How to return pandas dataframes from Scikit-Learn transformations: New API simplifies data preprocessing
Coursera Deep Learning Specialization Notes
Show all

Repository for implementation of statistics concepts for Data Science in Python

3 mins read

The field of statistics is becoming increasingly important in the world of data science and machine learning. I have recently created a GitHub repository that provides some implementations of statistics topics in Python. You need to have intermediate knowledge of statistics and probability such as population, sample, random variables, etc to be able to follow the content. You can learn about the theories behind the concepts implemented in this repo using my posts on Statistics and Probability.

Here is the link to this repository:

The structure of repository is organized in such a way that it is easy to navigate and find relevant material. The following are the major concepts that are covered in the repository:

  1. Sampling Distributions and Central Limit Theorem
  2. Confidence Intervals
  3. Hypothesis Testing
  4. A/B Testing
  5. Linear Regression
  6. Multiple Linear Regression
  7. Logistic Regression
  8. Advanced Topics

The Sampling Distributions and Central Limit Theorem section covers the basic concepts of probability and sampling distributions. It explains how to create sampling distributions, the law of large numbers, the central limit theorem, and bootstrapping. These concepts are fundamental to the understanding of statistics and are necessary for more advanced topics.

The Confidence Intervals section covers the concept of confidence intervals and the various methods of constructing them. It explains the difference between traditional confidence intervals and confidence intervals based on bootstrapping.

The Hypothesis Testing section covers the concept of hypothesis testing and the different methods of hypothesis testing. It explains how to use confidence intervals to make decisions, simulate the null hypothesis to make decisions, and simulate the null hypothesis.

The A/B Testing section covers the concept of A/B testing, which is commonly used in marketing to compare the performance of two different web pages or advertising campaigns.

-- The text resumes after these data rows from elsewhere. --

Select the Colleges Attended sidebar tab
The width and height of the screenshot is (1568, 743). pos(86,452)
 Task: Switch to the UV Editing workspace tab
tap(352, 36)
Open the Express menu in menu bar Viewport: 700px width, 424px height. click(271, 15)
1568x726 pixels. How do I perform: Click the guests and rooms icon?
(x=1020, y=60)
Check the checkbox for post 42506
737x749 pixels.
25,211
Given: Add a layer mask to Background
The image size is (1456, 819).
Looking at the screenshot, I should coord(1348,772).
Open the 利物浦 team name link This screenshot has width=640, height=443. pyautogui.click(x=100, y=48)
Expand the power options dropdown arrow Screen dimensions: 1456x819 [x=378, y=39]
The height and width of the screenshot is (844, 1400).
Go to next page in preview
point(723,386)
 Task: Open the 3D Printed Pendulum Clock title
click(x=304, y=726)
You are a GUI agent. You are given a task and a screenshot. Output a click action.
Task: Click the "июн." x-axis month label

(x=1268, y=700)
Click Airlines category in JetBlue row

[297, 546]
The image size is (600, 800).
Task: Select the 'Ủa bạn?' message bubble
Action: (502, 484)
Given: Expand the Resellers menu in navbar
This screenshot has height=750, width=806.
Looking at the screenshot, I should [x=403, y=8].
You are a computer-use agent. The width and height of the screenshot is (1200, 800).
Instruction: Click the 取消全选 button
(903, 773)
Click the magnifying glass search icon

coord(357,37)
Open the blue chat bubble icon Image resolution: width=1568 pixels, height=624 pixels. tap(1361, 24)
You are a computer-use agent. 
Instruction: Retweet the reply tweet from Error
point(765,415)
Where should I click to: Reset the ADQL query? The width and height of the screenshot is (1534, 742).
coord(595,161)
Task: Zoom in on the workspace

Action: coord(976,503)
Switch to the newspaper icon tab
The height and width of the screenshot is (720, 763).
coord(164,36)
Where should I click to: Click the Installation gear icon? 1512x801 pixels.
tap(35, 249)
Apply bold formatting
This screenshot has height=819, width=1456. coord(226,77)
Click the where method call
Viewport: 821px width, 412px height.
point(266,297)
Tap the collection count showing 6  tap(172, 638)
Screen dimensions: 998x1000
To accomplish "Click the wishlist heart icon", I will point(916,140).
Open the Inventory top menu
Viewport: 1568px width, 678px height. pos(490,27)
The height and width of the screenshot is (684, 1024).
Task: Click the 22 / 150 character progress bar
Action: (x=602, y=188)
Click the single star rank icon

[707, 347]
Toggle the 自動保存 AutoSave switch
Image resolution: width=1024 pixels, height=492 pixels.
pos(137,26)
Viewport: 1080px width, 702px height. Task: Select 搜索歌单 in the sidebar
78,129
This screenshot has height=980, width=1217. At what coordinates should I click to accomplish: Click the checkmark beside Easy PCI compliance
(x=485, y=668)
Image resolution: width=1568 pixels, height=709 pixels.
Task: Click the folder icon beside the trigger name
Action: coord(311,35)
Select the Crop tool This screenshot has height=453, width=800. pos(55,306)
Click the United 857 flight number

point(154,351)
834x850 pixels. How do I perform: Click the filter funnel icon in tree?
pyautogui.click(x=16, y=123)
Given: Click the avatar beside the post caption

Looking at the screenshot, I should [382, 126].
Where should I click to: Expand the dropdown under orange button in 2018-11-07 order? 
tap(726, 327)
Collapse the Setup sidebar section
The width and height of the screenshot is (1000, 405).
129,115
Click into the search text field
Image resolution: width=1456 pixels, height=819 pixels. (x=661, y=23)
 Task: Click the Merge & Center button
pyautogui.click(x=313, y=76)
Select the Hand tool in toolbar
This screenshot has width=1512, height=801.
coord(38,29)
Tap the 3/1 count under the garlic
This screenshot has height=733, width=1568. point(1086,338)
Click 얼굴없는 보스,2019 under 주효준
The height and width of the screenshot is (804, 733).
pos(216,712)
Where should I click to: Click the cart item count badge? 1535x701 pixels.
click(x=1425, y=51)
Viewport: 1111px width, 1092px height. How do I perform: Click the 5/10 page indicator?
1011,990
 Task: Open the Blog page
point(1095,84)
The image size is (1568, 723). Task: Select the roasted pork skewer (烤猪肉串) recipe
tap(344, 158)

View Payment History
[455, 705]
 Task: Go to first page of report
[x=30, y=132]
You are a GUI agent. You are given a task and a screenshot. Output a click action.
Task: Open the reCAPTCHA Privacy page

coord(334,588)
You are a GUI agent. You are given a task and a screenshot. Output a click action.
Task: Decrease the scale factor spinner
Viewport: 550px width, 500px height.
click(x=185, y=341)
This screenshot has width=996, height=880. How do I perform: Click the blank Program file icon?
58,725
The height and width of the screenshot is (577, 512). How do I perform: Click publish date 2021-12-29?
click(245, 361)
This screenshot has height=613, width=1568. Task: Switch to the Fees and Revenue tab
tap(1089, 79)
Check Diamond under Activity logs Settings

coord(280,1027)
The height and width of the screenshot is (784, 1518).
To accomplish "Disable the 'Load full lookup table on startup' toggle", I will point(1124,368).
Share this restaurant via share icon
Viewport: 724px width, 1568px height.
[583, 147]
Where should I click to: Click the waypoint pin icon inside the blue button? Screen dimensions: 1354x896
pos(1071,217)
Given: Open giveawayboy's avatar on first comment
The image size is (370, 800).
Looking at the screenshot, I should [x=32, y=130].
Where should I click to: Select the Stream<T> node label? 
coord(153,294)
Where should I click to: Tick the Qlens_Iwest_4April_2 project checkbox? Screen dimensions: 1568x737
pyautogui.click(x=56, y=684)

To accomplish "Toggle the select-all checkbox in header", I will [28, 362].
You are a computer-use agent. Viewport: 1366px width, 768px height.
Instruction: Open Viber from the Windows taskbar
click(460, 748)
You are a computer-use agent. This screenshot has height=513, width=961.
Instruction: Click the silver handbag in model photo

The section explains how to design and conduct an A/B test and how to analyze the results.

The Linear Regression section covers the concept of linear regression and the different methods of implementing linear regression. It explains the closed-form solution for linear regression, the interpretation of model coefficients, and the use of linear regression for predicting values.

The Multiple Linear Regression section covers the concept of multiple linear regression, which is an extension of linear regression that involves multiple predictor variables. It explains the interpretation of model coefficients, the use of dummy variables, and the detection of multicollinearity.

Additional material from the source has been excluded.